Member of the Miyagi Prefectural Assembly
- In office 23 April 1995 – 7 October 2005
- Constituency: Miyagino Ward

Personal details
- Born: 20 August 1960 (age 66) Toyonaka, Osaka, Japan
- Party: Liberal Democratic
- Alma mater: National Defense Academy

Military service
- Allegiance: Japan
- Branch/service: Japan Ground Self-Defense Force
- Years of service: 1984–1992
- Rank: Captain

= Yoshihiro Murai =

Japanese politician

Yoshihiro Murai (村井 嘉浩, Murai Yoshihiro) is a Japanese politician who has served as governor of Miyagi Prefecture since 2005. A native of Toyonaka, Osaka and a former officer in the Japan Ground Self-Defense Force, he was first elected governor in 2005 after serving in the Miyagi Prefectural Assembly since 1995.

In July 2017 Murai approved the online publication of a tourism promotion video that was created using 2011 Tōhoku earthquake and tsunami reconstruction funds and starred actress and gravure idol Mitsu Dan.

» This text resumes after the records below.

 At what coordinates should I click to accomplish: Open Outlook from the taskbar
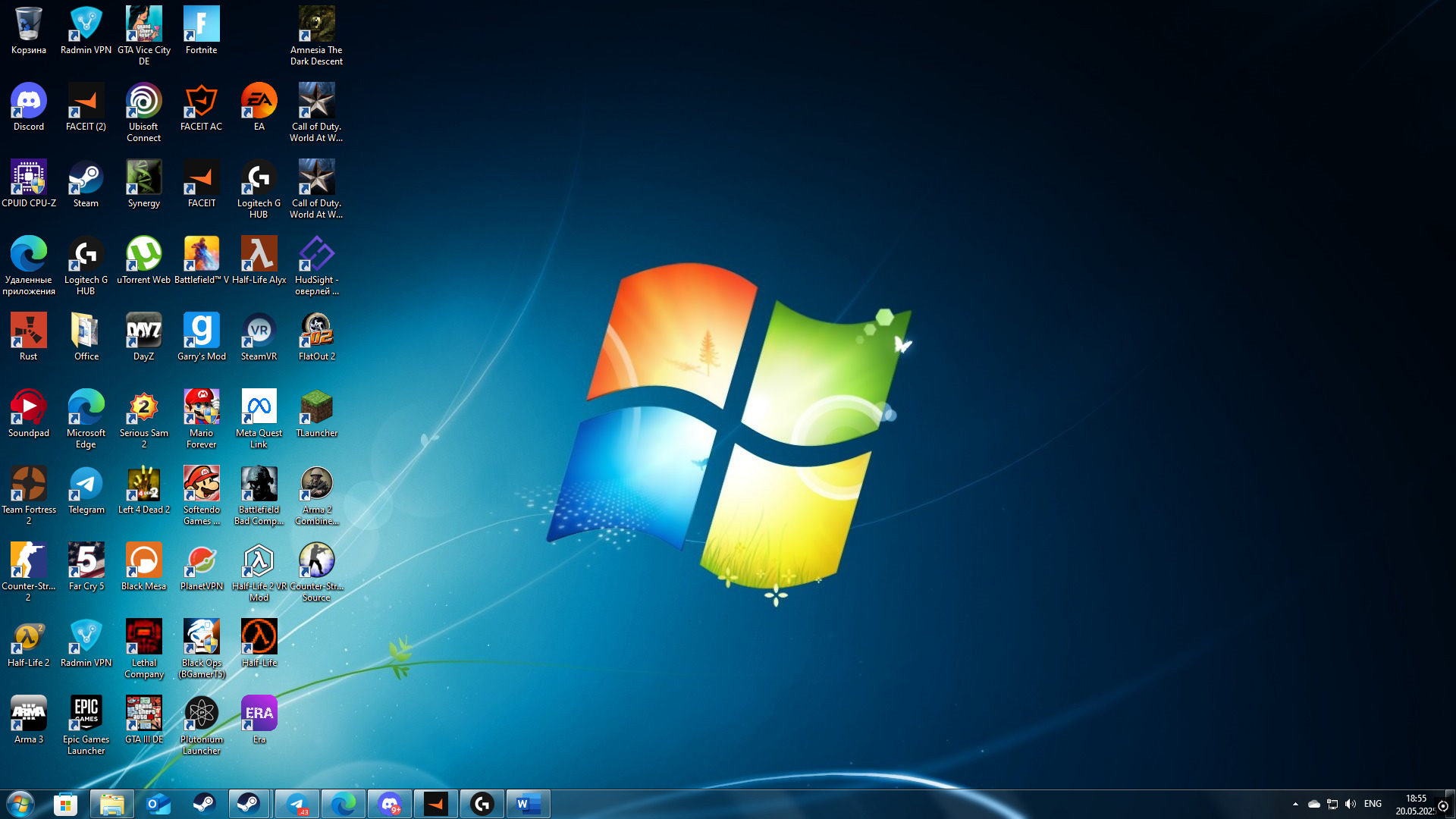158,804
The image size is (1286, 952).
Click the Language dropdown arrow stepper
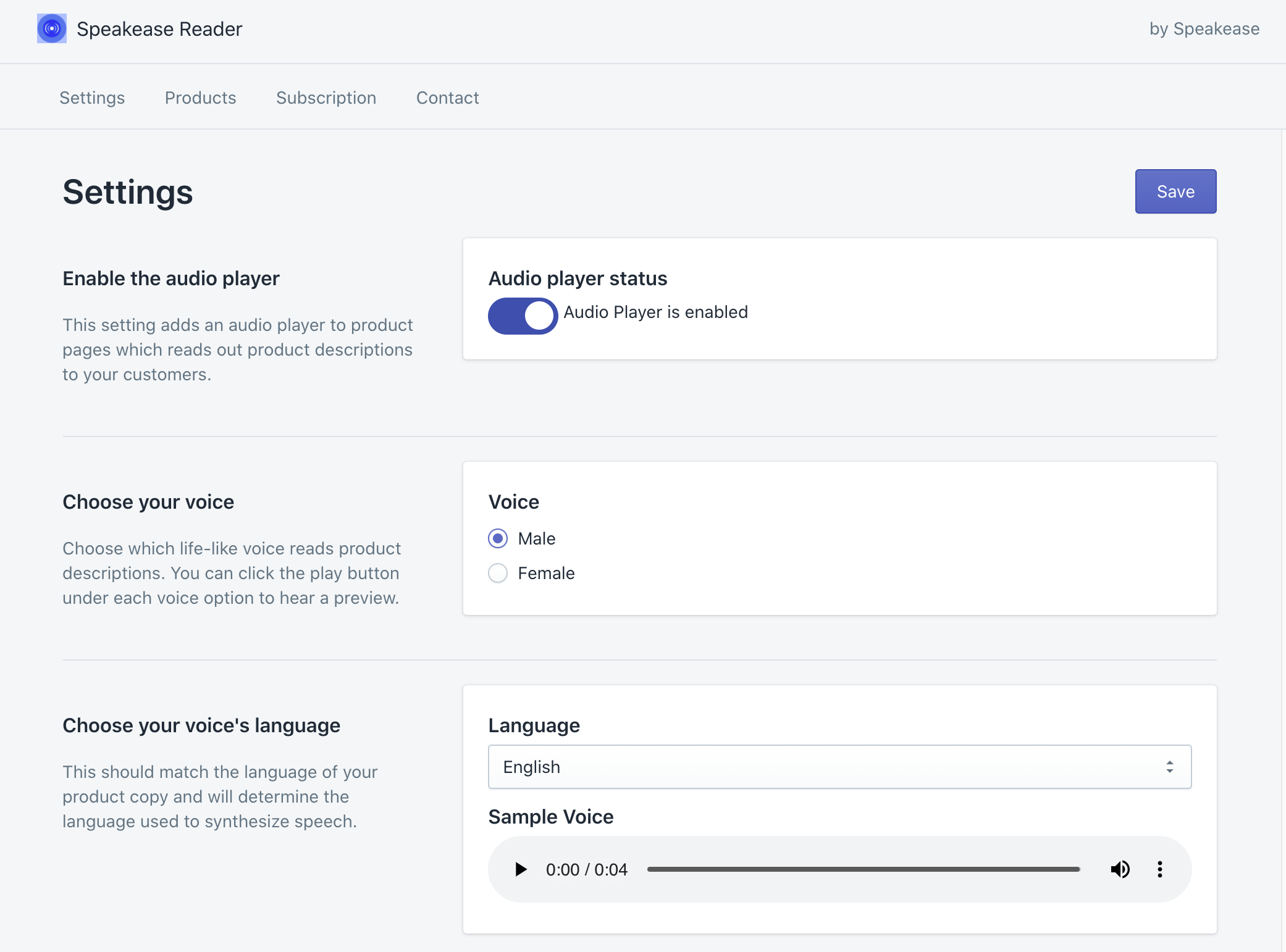click(1169, 767)
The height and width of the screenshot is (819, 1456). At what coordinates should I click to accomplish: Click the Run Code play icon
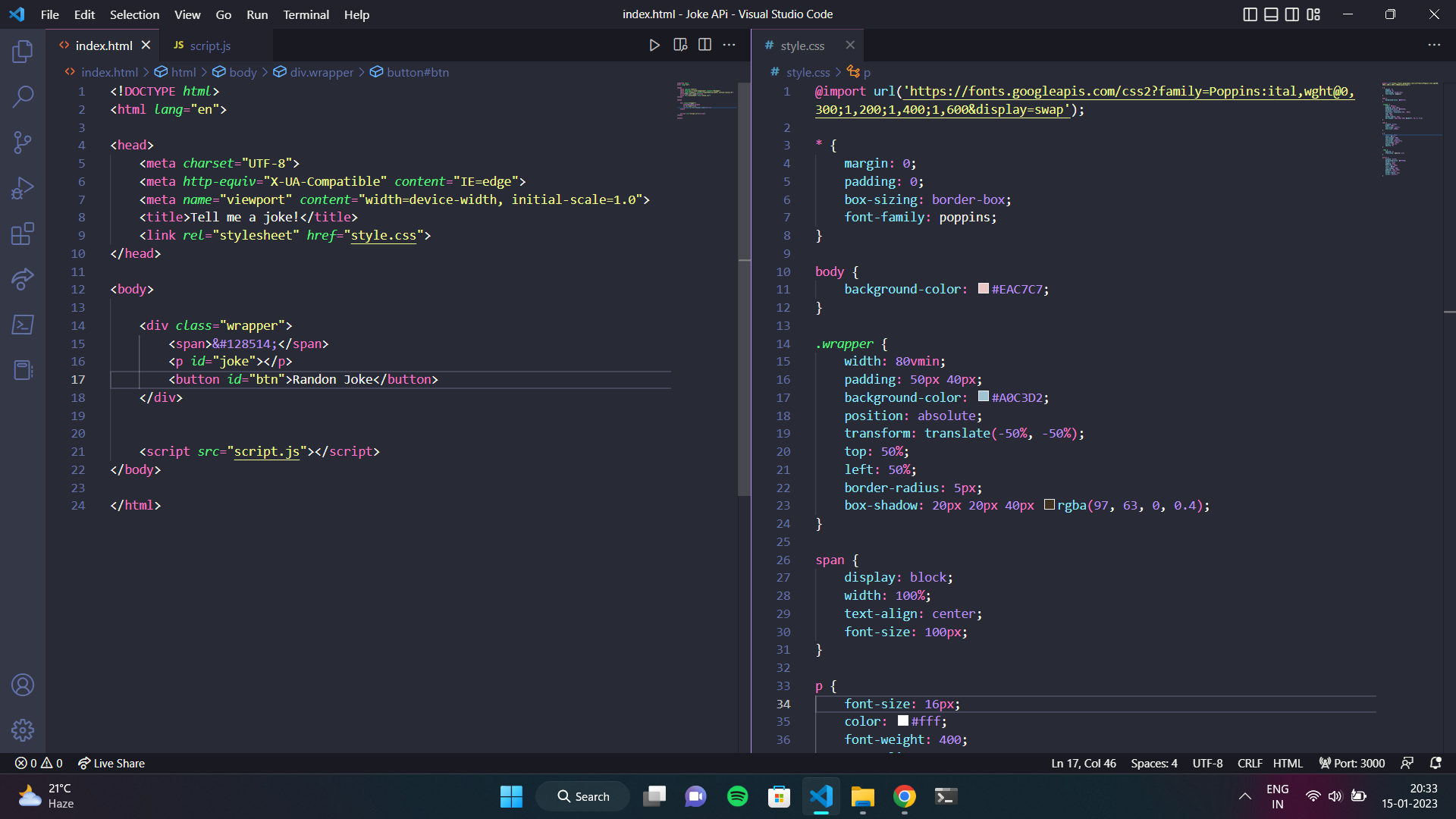654,46
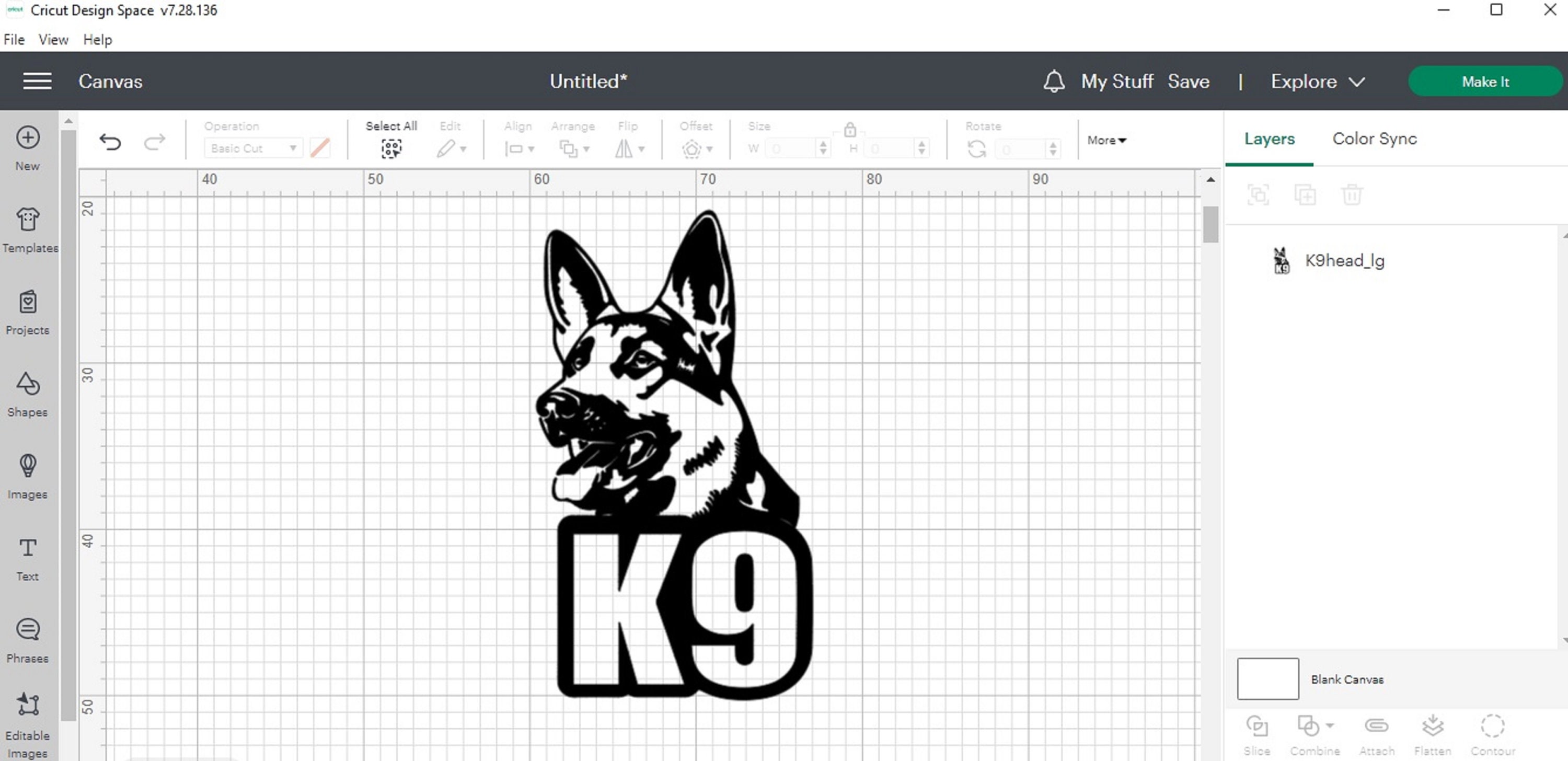Use the Contour tool

point(1493,725)
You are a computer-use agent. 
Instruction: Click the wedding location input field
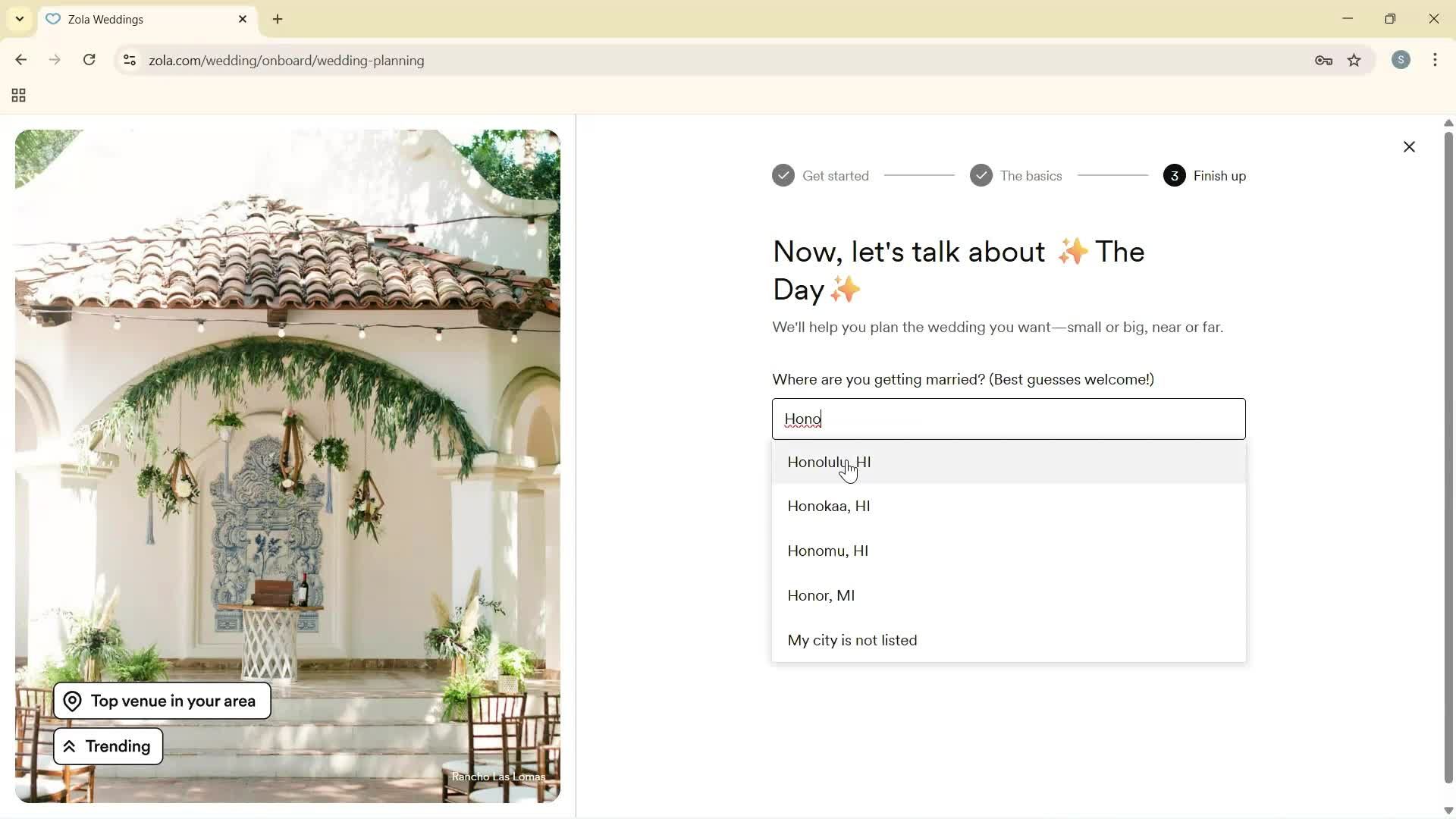1009,419
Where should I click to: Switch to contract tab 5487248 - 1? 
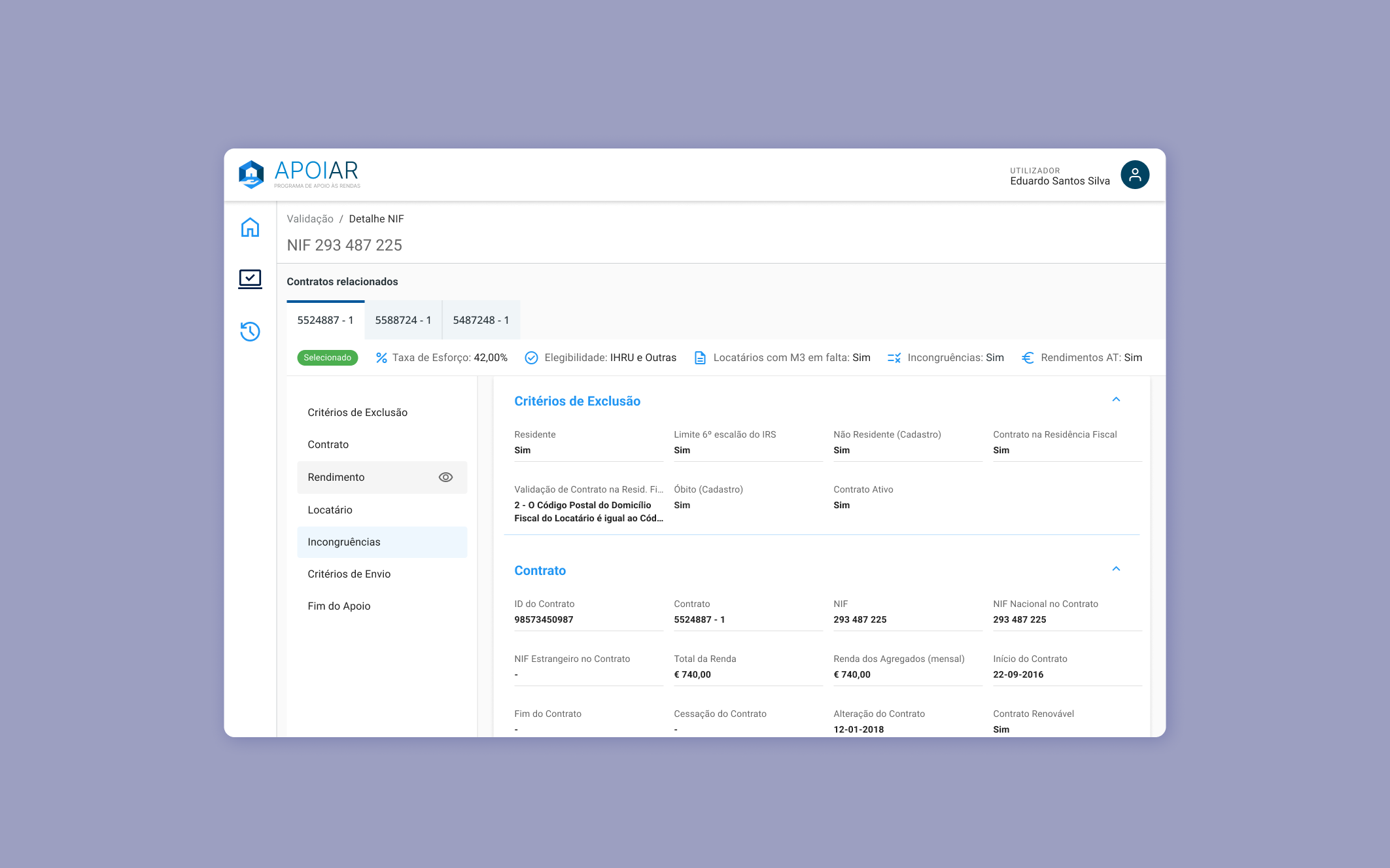(x=481, y=321)
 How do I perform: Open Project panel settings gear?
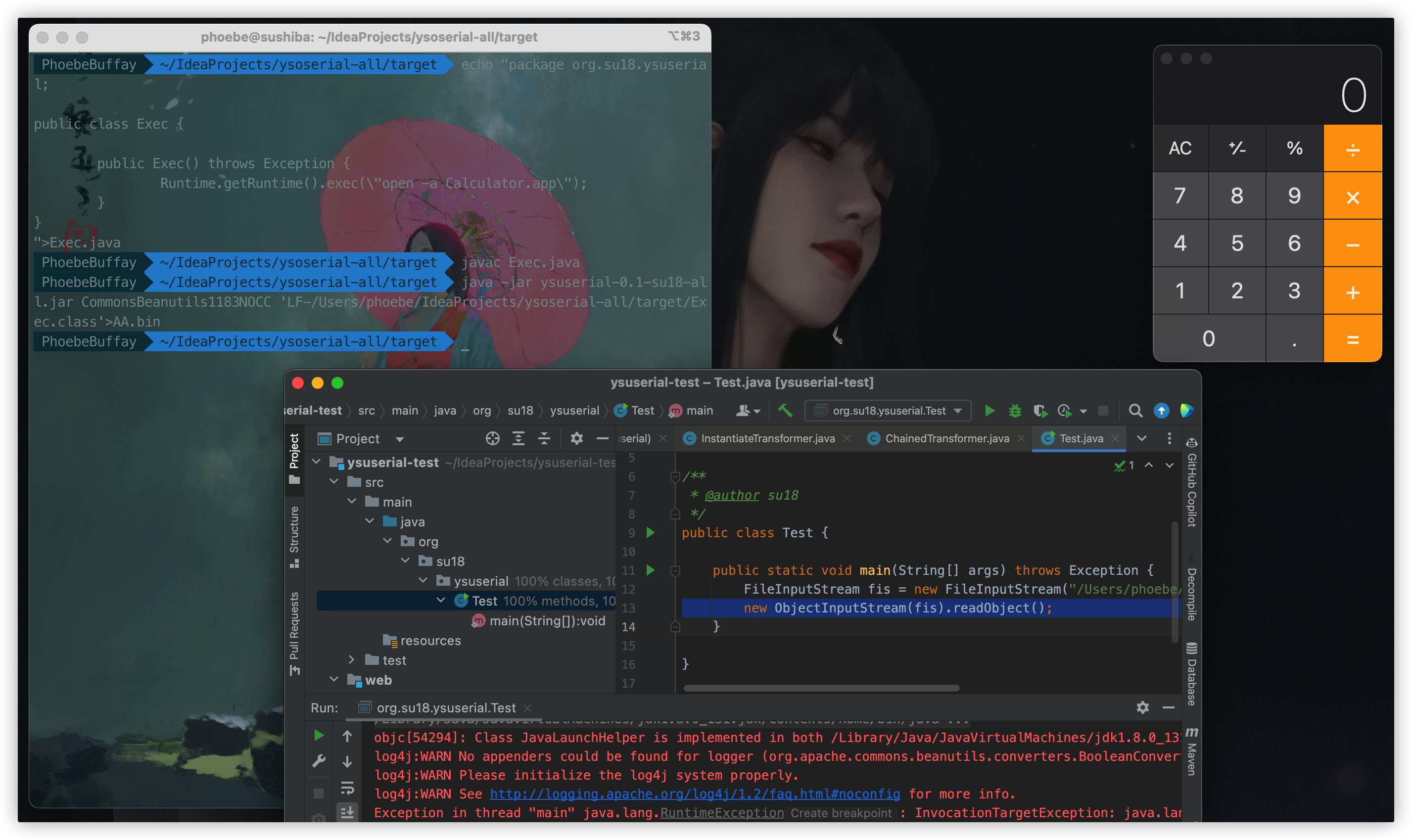point(576,439)
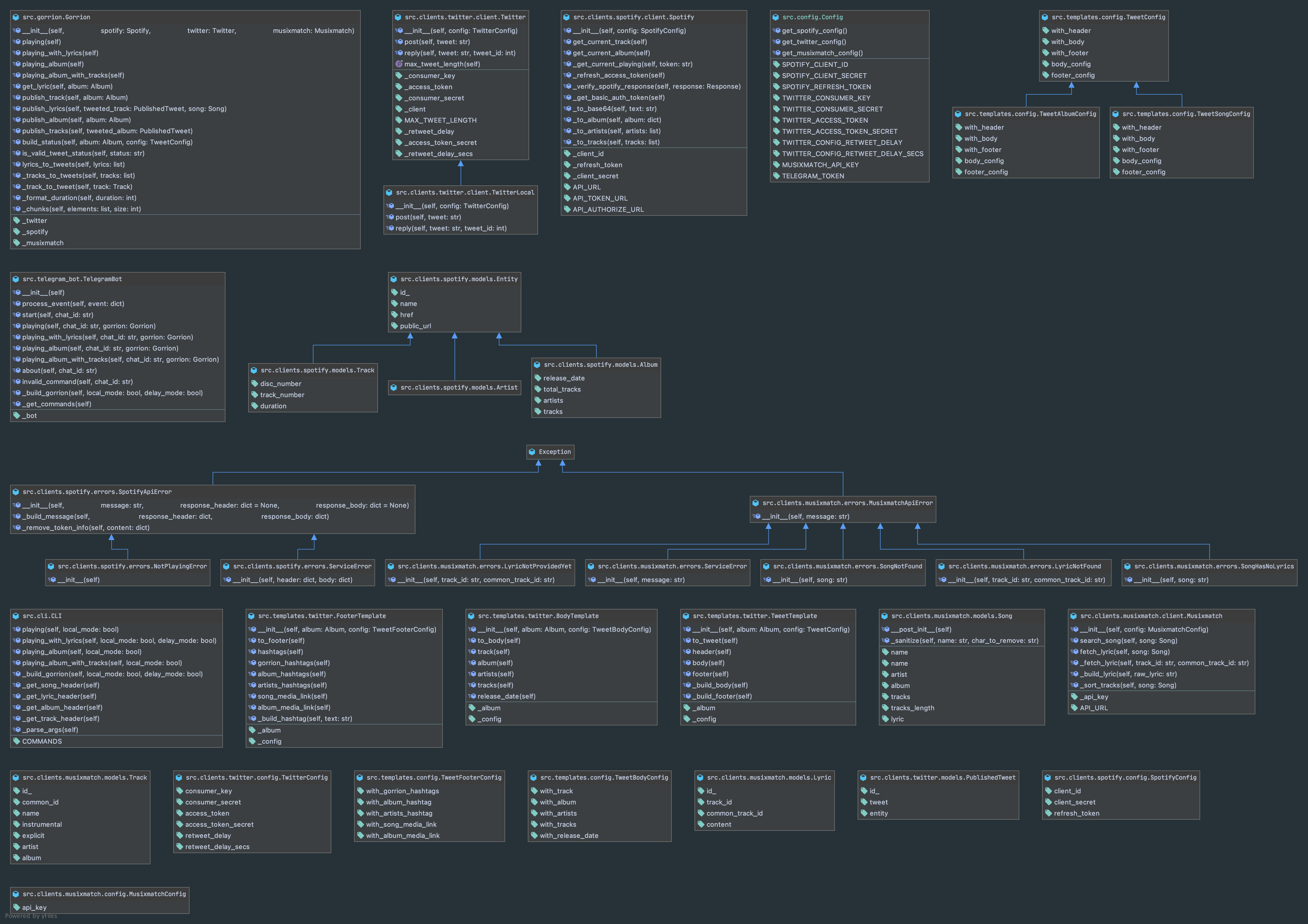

Female members of the Miyagi Prefectural Assembly, along with members of the public, claimed that the video was sexually suggestive and demanded that it be taken down. Murai initially defended the video on the grounds that it successfully brought attention to the prefecture, but hundreds of complaints were filed in the month after publication, and he ordered the video withdrawn in August 2017.